Rewrite all of the data below as a Markdown table with the columns Row and Line. Give each non-blank line its own numbered row and leave out blank lines.

•••••

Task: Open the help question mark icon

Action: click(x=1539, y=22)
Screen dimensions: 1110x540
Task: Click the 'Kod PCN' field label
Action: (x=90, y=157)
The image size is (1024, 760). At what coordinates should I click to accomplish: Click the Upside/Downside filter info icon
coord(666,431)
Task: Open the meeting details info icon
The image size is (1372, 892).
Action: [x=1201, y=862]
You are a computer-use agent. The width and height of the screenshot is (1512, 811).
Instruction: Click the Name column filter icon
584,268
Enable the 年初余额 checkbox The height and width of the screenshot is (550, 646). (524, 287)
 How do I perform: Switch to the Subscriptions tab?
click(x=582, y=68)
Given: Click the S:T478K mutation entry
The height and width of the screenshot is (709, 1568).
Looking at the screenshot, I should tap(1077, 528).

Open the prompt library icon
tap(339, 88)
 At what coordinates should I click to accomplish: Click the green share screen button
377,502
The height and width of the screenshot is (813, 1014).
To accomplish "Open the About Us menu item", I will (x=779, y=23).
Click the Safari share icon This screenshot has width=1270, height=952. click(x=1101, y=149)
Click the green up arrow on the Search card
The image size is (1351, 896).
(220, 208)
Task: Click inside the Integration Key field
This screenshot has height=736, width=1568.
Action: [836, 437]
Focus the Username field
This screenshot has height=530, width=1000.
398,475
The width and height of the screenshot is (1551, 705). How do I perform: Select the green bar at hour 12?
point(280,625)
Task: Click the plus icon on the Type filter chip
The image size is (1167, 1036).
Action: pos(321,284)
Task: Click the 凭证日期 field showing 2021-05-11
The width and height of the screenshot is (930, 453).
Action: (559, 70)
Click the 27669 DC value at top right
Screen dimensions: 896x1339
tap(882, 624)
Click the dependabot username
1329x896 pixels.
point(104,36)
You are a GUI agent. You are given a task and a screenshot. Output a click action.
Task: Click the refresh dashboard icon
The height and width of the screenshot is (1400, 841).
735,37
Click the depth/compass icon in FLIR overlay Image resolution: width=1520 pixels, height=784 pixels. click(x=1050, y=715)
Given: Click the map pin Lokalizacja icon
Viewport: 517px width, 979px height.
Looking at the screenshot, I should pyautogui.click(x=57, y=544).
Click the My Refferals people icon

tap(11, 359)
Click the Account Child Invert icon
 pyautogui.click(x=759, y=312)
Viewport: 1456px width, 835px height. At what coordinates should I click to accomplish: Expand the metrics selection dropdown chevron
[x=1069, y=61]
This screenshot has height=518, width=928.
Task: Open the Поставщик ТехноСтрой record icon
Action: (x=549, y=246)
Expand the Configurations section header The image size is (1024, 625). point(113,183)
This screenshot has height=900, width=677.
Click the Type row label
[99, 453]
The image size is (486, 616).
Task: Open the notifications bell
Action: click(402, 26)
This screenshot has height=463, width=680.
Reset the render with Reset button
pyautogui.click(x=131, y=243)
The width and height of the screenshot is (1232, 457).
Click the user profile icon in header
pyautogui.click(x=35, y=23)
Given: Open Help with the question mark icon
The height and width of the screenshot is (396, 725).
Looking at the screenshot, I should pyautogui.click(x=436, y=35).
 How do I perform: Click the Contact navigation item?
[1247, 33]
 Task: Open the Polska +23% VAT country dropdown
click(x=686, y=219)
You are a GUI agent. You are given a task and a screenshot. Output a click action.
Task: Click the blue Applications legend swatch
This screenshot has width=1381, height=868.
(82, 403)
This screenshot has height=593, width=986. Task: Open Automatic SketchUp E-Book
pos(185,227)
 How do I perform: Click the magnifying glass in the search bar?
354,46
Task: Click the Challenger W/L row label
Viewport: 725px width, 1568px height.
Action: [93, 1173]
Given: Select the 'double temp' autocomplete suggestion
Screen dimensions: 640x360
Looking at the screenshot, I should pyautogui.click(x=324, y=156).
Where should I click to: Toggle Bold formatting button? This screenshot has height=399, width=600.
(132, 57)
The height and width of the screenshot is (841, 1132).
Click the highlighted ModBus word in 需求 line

•••••

Final result =>
| Row | Line |
|---|---|
| 1 | Task: Open the help question mark icon |
| 2 | Action: click(x=1539, y=22) |
| 3 | Screen dimensions: 1110x540 |
| 4 | Task: Click the 'Kod PCN' field label |
| 5 | Action: (x=90, y=157) |
| 6 | The image size is (1024, 760). At what coordinates should I click to accomplish: Click the Upside/Downside filter info icon |
| 7 | coord(666,431) |
| 8 | Task: Open the meeting details info icon |
| 9 | The image size is (1372, 892). |
| 10 | Action: [x=1201, y=862] |
| 11 | You are a computer-use agent. The width and height of the screenshot is (1512, 811). |
| 12 | Instruction: Click the Name column filter icon |
| 13 | 584,268 |
| 14 | Enable the 年初余额 checkbox The height and width of the screenshot is (550, 646). (524, 287) |
| 15 |  How do I perform: Switch to the Subscriptions tab? |
| 16 | click(x=582, y=68) |
| 17 | Given: Click the S:T478K mutation entry |
| 18 | The height and width of the screenshot is (709, 1568). |
| 19 | Looking at the screenshot, I should tap(1077, 528). |
| 20 | Open the prompt library icon |
| 21 | tap(339, 88) |
| 22 |  At what coordinates should I click to accomplish: Click the green share screen button |
| 23 | 377,502 |
| 24 | The height and width of the screenshot is (813, 1014). |
| 25 | To accomplish "Open the About Us menu item", I will (x=779, y=23). |
| 26 | Click the Safari share icon This screenshot has width=1270, height=952. click(x=1101, y=149) |
| 27 | Click the green up arrow on the Search card |
| 28 | The image size is (1351, 896). |
| 29 | (220, 208) |
| 30 | Task: Click inside the Integration Key field |
| 31 | This screenshot has height=736, width=1568. |
| 32 | Action: [836, 437] |
| 33 | Focus the Username field |
| 34 | This screenshot has height=530, width=1000. |
| 35 | 398,475 |
| 36 | The width and height of the screenshot is (1551, 705). How do I perform: Select the green bar at hour 12? |
| 37 | point(280,625) |
| 38 | Task: Click the plus icon on the Type filter chip |
| 39 | The image size is (1167, 1036). |
| 40 | Action: pos(321,284) |
| 41 | Task: Click the 凭证日期 field showing 2021-05-11 |
| 42 | The width and height of the screenshot is (930, 453). |
| 43 | Action: (559, 70) |
| 44 | Click the 27669 DC value at top right |
| 45 | Screen dimensions: 896x1339 |
| 46 | tap(882, 624) |
| 47 | Click the dependabot username |
| 48 | 1329x896 pixels. |
| 49 | point(104,36) |
| 50 | You are a GUI agent. You are given a task and a screenshot. Output a click action. |
| 51 | Task: Click the refresh dashboard icon |
| 52 | The height and width of the screenshot is (1400, 841). |
| 53 | 735,37 |
| 54 | Click the depth/compass icon in FLIR overlay Image resolution: width=1520 pixels, height=784 pixels. click(x=1050, y=715) |
| 55 | Given: Click the map pin Lokalizacja icon |
| 56 | Viewport: 517px width, 979px height. |
| 57 | Looking at the screenshot, I should pyautogui.click(x=57, y=544). |
| 58 | Click the My Refferals people icon |
| 59 | tap(11, 359) |
| 60 | Click the Account Child Invert icon |
| 61 |  pyautogui.click(x=759, y=312) |
| 62 | Viewport: 1456px width, 835px height. At what coordinates should I click to accomplish: Expand the metrics selection dropdown chevron |
| 63 | [x=1069, y=61] |
| 64 | This screenshot has height=518, width=928. |
| 65 | Task: Open the Поставщик ТехноСтрой record icon |
| 66 | Action: (x=549, y=246) |
| 67 | Expand the Configurations section header The image size is (1024, 625). point(113,183) |
| 68 | This screenshot has height=900, width=677. |
| 69 | Click the Type row label |
| 70 | [99, 453] |
| 71 | The image size is (486, 616). |
| 72 | Task: Open the notifications bell |
| 73 | Action: click(402, 26) |
| 74 | This screenshot has height=463, width=680. |
| 75 | Reset the render with Reset button |
| 76 | pyautogui.click(x=131, y=243) |
| 77 | The width and height of the screenshot is (1232, 457). |
| 78 | Click the user profile icon in header |
| 79 | pyautogui.click(x=35, y=23) |
| 80 | Given: Open Help with the question mark icon |
| 81 | The height and width of the screenshot is (396, 725). |
| 82 | Looking at the screenshot, I should pyautogui.click(x=436, y=35). |
| 83 |  How do I perform: Click the Contact navigation item? |
| 84 | [1247, 33] |
| 85 |  Task: Open the Polska +23% VAT country dropdown |
| 86 | click(x=686, y=219) |
| 87 | You are a GUI agent. You are given a task and a screenshot. Output a click action. |
| 88 | Task: Click the blue Applications legend swatch |
| 89 | This screenshot has width=1381, height=868. |
| 90 | (82, 403) |
| 91 | This screenshot has height=593, width=986. Task: Open Automatic SketchUp E-Book |
| 92 | pos(185,227) |
| 93 |  How do I perform: Click the magnifying glass in the search bar? |
| 94 | 354,46 |
| 95 | Task: Click the Challenger W/L row label |
| 96 | Viewport: 725px width, 1568px height. |
| 97 | Action: [93, 1173] |
| 98 | Given: Select the 'double temp' autocomplete suggestion |
| 99 | Screen dimensions: 640x360 |
| 100 | Looking at the screenshot, I should pyautogui.click(x=324, y=156). |
| 101 | Where should I click to: Toggle Bold formatting button? This screenshot has height=399, width=600. |
| 102 | (132, 57) |
| 103 | The height and width of the screenshot is (841, 1132). |
| 104 | Click the highlighted ModBus word in 需求 line |